Today is the 70th day of my life-after-PhD in Pennsylvania—yes, I’ve been counting up the days since my flight landed at PIT. As the days go by, they bring new wisdom and clarity to my life. I’ve had the opportunity to do some writing, both academic and non-academic, generally free from constraints or pressures, and I’ve given some thought to my upcoming publishing projects. Here’s a selection of what’s in the works, in poetry, esoteric prose, and academic scholarship, in no particular order:

  • My poetry will be appearing in another anthology soon! My fellow contributors in the heathen, occult, and runic scenes in this forthcoming volume are a truly august company to be printed with, and I’m excited and honored to be included in this collection. As to what exactly it is, I will leave that a surprise for the moment, since the publisher does not yet seem to have made any public announcement of it that I can see anywhere.
  • An academic article on the Old Norwegian Rune Poem: I’m told this is in the editing stage, and it should be published this year.
  • An academic article on the runes: this is drafted, and it’s in the pre-submission review and revising phase. It won’t be the final word on its particular runic topic (no final word is possible on this topic), but I think it will be a rather unusual one.
  • Unnamed poetry collection: This would be a small book of poems in the style of those appearing on this blog since the beginning of 2017, which are characterized by being more personal and in the Old English style of continuous verse, line after line, without stanza breaks. There’s quite a few of them I have not posted here. I think I have nearly enough poems for the book. Maybe it will come out later this year?
  • Unnamed esoteric prose collection: It’s been another long-term plan of mine to write essays on various esoteric or occult topics, and collect them into a book. Now, what do I mean by that? If you have my book Eagle’s Mead, you already have two of them: the essays “The Good of Galdralag” and “Runes for the Grails.” This has quite a ways to go before it’s ready as a book, and certainly needs at least several more essays than I have for it at the moment.
  • The publication of my PhD dissertation on the kraftaskalds. This is still in the early stages, and I don’t have a publisher yet. If you are an academic publisher who’s interested in it, or can recommend me a publisher, please do let me know. Academic publishing runs rather slow, so this certainly isn’t going to be out by the end of 2022.
  • “Book 3”: Not literally to be my third published book, but rather the third grand gesture in the trilogy that started with Viking Poetry for Heathen Rites and Eagle’s Mead. Still a very long way off, as in definitely not during 2022. A number of you out there have probably wondered when I’d publish something about how to write alliterative poetry in modern English. That indeed will be in this book, but there will be much more to this book than that.
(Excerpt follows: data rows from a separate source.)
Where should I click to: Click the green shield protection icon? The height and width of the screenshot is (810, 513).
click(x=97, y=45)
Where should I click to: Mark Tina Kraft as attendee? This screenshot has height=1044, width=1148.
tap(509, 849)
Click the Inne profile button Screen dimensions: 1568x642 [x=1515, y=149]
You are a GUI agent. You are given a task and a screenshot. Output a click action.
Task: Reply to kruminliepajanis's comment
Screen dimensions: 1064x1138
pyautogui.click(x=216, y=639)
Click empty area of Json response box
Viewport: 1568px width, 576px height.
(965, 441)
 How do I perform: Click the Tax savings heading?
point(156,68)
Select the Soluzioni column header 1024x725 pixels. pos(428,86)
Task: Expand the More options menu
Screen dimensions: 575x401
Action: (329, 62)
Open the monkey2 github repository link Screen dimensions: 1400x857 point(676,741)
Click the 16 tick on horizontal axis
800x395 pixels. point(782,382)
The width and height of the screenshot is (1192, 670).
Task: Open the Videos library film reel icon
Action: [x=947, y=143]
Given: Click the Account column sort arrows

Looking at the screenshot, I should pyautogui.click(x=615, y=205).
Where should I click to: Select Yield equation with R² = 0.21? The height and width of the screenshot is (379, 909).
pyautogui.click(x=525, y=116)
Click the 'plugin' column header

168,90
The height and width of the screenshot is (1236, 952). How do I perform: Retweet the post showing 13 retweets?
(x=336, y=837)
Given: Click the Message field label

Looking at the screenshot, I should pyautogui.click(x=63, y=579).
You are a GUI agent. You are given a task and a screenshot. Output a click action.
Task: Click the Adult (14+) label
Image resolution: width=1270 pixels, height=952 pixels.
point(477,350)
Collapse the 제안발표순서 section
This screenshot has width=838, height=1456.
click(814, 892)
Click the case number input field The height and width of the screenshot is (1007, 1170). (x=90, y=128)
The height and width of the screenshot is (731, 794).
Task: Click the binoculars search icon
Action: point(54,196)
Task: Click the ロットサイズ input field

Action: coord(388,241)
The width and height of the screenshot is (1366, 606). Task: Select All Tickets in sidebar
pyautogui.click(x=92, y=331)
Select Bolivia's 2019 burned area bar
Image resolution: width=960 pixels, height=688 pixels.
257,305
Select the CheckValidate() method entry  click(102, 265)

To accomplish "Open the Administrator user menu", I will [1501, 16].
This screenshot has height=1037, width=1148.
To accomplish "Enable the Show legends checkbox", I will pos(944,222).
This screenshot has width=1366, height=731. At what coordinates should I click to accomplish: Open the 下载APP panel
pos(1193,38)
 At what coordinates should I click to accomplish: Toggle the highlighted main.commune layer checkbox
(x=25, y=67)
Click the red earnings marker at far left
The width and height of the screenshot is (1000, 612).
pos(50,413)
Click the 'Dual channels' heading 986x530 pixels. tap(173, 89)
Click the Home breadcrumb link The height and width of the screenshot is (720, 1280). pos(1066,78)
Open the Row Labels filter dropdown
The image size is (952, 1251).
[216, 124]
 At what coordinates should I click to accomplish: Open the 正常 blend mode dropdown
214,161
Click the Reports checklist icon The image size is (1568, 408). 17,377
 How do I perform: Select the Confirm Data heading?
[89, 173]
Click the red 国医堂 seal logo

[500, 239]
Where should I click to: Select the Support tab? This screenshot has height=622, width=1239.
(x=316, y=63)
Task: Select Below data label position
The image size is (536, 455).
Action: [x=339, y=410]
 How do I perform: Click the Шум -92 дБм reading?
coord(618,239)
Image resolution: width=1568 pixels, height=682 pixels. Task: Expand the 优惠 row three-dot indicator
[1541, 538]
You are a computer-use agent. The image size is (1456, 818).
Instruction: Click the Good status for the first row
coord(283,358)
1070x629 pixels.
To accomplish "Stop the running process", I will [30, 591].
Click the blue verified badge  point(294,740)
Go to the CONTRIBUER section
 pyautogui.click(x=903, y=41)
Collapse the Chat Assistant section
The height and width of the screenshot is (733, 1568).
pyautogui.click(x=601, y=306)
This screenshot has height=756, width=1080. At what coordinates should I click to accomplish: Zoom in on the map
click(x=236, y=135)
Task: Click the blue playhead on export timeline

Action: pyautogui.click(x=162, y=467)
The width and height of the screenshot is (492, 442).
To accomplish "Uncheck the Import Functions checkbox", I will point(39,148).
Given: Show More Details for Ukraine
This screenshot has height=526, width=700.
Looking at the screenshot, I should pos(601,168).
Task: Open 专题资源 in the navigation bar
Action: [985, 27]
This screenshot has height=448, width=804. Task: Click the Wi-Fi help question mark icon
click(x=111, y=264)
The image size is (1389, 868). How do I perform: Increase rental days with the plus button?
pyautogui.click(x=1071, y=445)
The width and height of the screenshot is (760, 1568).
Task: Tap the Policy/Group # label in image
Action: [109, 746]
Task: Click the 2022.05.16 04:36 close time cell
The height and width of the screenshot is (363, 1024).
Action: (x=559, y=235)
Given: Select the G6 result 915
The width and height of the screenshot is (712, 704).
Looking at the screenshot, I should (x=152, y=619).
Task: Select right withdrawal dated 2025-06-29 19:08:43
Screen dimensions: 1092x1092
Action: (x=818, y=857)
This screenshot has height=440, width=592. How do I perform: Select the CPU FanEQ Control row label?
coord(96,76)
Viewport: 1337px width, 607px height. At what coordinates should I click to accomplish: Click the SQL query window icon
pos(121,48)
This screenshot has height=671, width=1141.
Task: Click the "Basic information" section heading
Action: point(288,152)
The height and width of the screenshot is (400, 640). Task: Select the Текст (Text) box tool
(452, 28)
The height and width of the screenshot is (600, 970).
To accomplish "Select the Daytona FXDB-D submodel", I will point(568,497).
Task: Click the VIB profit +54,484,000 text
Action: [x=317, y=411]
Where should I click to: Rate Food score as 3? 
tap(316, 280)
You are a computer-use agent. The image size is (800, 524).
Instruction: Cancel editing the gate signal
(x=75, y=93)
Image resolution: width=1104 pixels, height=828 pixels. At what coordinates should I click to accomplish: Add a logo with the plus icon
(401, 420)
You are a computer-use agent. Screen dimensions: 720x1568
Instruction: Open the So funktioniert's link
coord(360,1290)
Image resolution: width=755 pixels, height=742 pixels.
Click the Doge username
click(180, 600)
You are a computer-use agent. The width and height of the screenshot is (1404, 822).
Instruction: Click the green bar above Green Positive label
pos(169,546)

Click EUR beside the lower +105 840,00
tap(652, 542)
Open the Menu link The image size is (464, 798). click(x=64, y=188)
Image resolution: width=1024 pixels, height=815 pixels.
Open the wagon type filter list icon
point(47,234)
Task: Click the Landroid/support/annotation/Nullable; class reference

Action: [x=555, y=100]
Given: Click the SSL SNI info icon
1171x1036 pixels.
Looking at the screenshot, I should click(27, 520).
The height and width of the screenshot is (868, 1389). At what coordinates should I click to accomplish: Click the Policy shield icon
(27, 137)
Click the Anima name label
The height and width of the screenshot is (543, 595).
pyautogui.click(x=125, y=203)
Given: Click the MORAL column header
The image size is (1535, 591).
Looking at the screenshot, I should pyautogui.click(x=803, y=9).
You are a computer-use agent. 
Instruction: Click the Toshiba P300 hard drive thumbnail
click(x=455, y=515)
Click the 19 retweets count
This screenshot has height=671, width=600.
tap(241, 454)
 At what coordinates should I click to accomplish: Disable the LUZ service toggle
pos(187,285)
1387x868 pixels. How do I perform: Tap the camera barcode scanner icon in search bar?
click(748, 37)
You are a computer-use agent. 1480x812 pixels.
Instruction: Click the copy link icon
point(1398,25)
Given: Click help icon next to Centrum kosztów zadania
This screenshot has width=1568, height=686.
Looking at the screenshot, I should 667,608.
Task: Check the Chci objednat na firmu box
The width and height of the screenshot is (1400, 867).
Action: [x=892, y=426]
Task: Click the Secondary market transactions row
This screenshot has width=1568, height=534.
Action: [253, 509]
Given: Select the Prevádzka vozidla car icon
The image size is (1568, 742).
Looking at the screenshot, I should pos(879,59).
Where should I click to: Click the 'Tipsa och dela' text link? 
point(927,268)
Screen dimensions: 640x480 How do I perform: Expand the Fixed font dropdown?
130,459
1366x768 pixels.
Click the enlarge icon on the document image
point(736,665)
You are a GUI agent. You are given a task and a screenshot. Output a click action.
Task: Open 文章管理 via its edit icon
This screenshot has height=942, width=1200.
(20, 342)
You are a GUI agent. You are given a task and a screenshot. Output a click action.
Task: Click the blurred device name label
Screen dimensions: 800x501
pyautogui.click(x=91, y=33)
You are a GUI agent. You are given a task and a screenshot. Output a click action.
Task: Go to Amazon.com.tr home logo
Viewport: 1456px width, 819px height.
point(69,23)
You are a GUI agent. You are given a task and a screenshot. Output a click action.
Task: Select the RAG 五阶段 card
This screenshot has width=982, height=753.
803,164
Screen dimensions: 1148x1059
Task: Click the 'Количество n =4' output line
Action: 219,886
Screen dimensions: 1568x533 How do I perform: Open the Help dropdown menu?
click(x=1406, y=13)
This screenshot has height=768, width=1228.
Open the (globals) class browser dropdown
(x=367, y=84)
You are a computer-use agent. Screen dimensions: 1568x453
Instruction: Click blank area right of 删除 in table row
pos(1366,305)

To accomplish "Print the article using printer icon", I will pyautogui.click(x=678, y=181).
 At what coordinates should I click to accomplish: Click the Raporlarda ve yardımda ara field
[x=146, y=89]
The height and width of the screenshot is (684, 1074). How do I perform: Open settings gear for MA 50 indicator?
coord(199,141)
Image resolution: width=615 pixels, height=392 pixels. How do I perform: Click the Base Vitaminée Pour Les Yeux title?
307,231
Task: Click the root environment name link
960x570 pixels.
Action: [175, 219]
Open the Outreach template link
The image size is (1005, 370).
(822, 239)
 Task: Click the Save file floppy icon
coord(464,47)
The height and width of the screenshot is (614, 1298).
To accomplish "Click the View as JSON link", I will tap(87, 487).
Interested in previews of most of the above, long before they get into print, as well as other exclusive content that will never appear on this blog? How about how-to’s on alliterative poetry? Looking for a way to support me to make sure that more of my writing gets into print?

Join my upcoming Patreon! Yes, that’s right, I’m finally making a Patreon. It’s still in the early development stages, so it’ll be at least a number of weeks before I lunch it—gotta have a solid plan for it first. The bane and boon of having such a platform is the necessity of regular content for one’s patrons, and making it sustainable. And finally, I think I can do that. Keep your eyes on this blog (and my other social media presences), as there will be plenty of announcements for it as it gets closer. The exact and elected launch date for it has yet to be determined, but will probably be in early March.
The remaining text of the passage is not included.